**REQUIRED TASK:**
Copy these records verbatim, starting at the line that contains "Click the LOC icon box" and ending after the line that contains "point(1762,1029)".

**STORED RECORDS:**
++++++++
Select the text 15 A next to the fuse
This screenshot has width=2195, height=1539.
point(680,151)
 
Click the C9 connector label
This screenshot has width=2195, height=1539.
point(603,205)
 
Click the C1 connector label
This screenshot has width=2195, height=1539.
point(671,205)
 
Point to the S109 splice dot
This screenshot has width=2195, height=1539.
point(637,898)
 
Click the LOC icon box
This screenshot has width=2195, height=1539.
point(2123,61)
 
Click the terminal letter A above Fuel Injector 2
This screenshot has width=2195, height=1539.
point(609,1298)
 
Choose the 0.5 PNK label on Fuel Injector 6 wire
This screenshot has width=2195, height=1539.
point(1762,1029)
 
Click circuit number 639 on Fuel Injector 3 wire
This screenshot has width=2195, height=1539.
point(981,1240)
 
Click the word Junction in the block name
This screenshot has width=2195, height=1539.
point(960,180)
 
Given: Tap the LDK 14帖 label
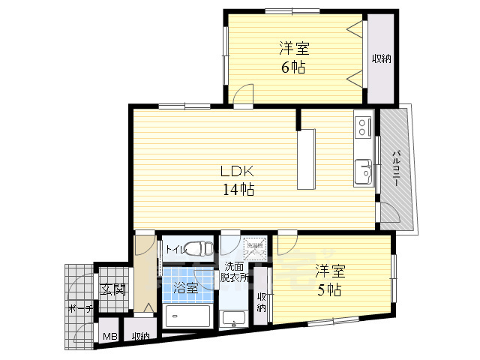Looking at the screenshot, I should [x=237, y=180].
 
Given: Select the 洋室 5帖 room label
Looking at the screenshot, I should [x=328, y=279].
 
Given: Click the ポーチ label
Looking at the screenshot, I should [x=79, y=309].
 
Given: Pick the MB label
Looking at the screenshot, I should [x=110, y=337].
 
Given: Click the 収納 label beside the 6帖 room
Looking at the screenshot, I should [x=382, y=59].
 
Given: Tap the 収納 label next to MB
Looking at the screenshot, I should [x=140, y=337].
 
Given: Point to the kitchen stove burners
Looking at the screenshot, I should [x=362, y=124].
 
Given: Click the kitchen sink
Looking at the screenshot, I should [x=363, y=173].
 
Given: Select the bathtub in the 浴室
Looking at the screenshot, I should [x=188, y=316].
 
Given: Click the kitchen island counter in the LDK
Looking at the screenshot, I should [x=306, y=160].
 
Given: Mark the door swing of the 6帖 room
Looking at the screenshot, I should [x=242, y=94].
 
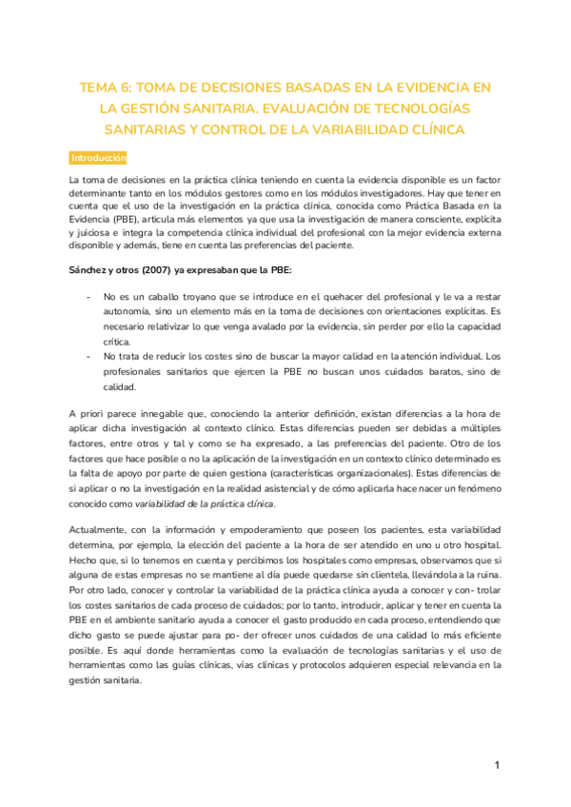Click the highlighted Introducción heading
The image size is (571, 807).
click(x=99, y=157)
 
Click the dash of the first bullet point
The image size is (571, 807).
click(x=89, y=298)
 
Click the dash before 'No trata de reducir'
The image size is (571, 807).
click(x=89, y=355)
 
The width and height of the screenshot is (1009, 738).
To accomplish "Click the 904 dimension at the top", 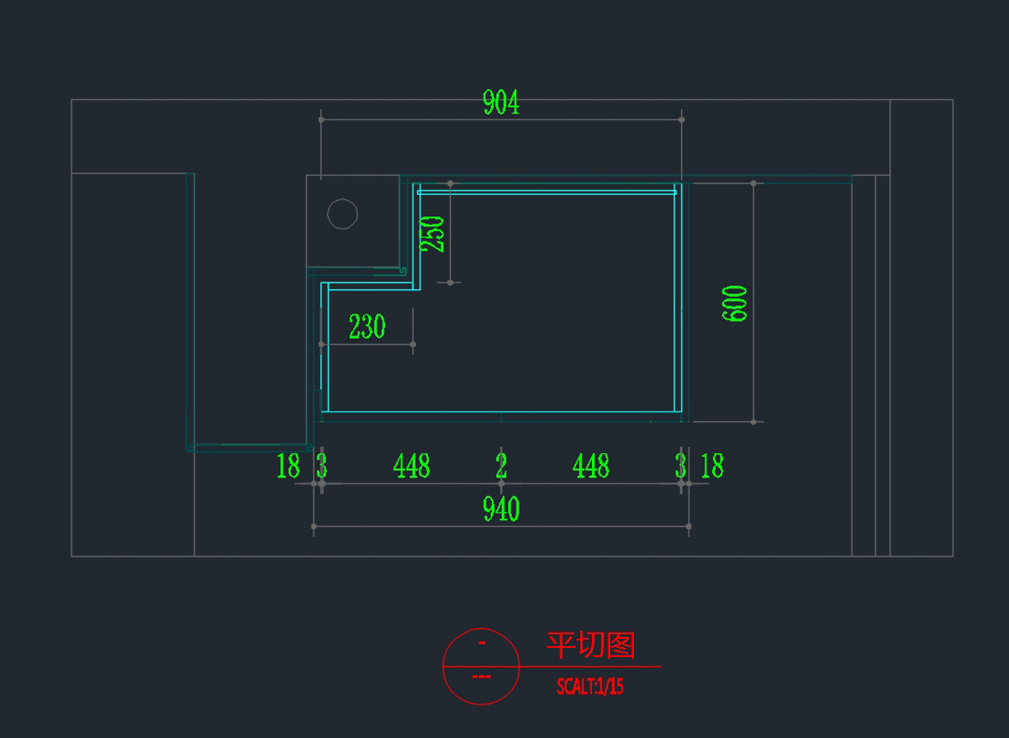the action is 501,103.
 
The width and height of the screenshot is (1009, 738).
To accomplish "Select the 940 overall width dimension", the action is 501,509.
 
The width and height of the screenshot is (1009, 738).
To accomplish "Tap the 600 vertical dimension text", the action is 735,303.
++++++++
**EXERCISE OUTPUT:**
Click the LOC icon box
This screenshot has width=2195, height=1539.
point(2123,61)
 
Click the terminal letter A above Fuel Injector 2
This screenshot has width=2195, height=1539.
point(609,1298)
 
Choose the 0.5 PNK label on Fuel Injector 6 wire
This screenshot has width=2195, height=1539.
point(1762,1029)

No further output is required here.